Fig. 4. Transcription inhibition shows RNAPII and BAF occupancy at Polycomb (PRC2)-repressed gene promoters.

a, Representative genomic tracks comparing enrichment of histone PTMs, RNAPII-S5P and BRG1 by CUT&Tag at transcriptionally active and PRC2-repressed genes, and changes in RNAPII-S5P and BRG1 occupancy upon Flavopiridol (Flv.) and Actinomycin D (Act.) treatment. RNAPII-S5P and BRG1 CUT&Tag read counts were spike-in calibrated. b, Heatmaps (bottom) and average plots (top) comparing histone PTMs (CUT&Tag), chromatin structure (RNAPII-S5P CUTAC and ATAC-seq) and transcriptional activity (START-seq) at RNAPII-enriched (active) and H3K27me3-enriched (PRC2-repressed) promoters. Promoters were grouped based on k-means clustering of RNAPII-S5P and H3K27me3 CUT&Tag reads mapping to a 5-kb window around the TSSs of RefSeq-annotated mESC genes (Extended Data Fig. 4a). c,d, Violin plots of spike-in calibrated CUT&Tag signal distribution comparing RNAPII-S5P (c) and BRG1 (d) occupancy over PRC2-repressed promoter TSSs ± 1 kb at time points after drug treatments. e, Violin plot comparing spike-in calibrated H3K27me3 CUT&Tag at PRC2-repressed promoter TSSs ± 1 kb in cells treated with DMSO and Flavopiridol.
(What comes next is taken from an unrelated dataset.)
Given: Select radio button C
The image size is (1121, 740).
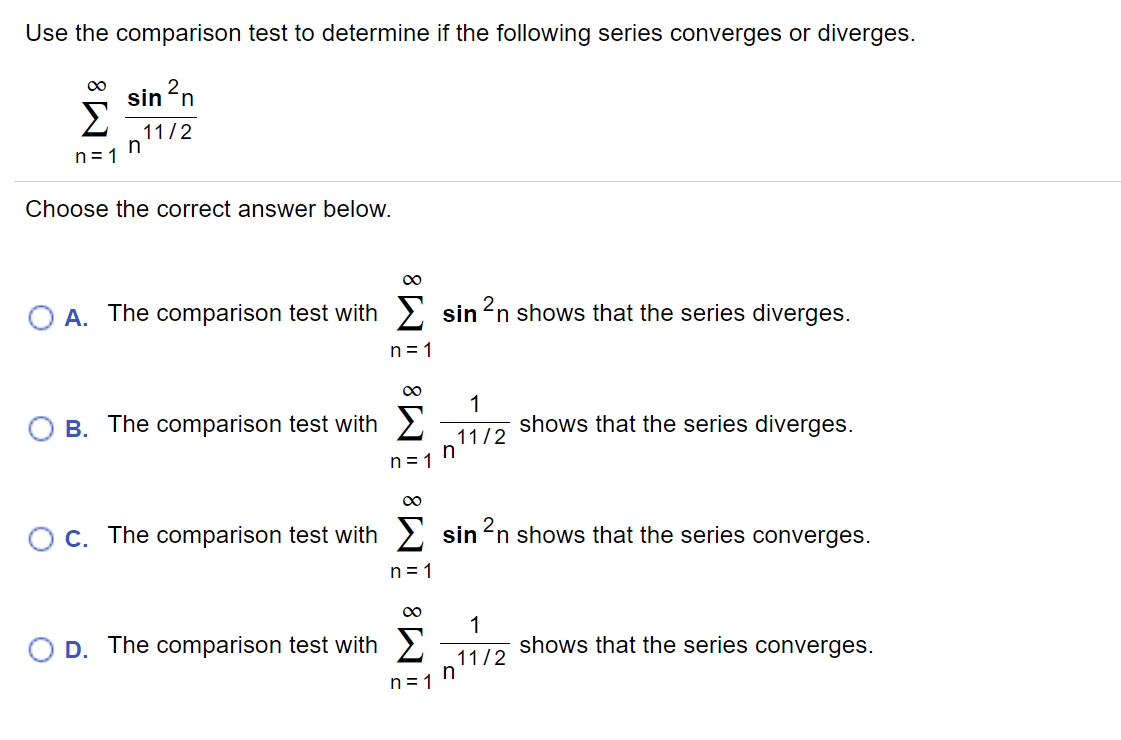Looking at the screenshot, I should click(x=40, y=539).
Median values (solid lines), upper and lower quartiles (broken lines) and outliers were calculated using the Tukey method; n = 2,767. Numbers on top of the violin plots are mean values. f, S5P CUTAC fragment size distribution to compare chromatin accessibility at PRC2-repressed promoter TSSs ± 1 kb in cells treated with DMSO and Flavopiridol. All datasets are representative of at least two biological replicates. ATAC-seq, assay for transposase-accessible chromatin using sequencing; Mb, megabase.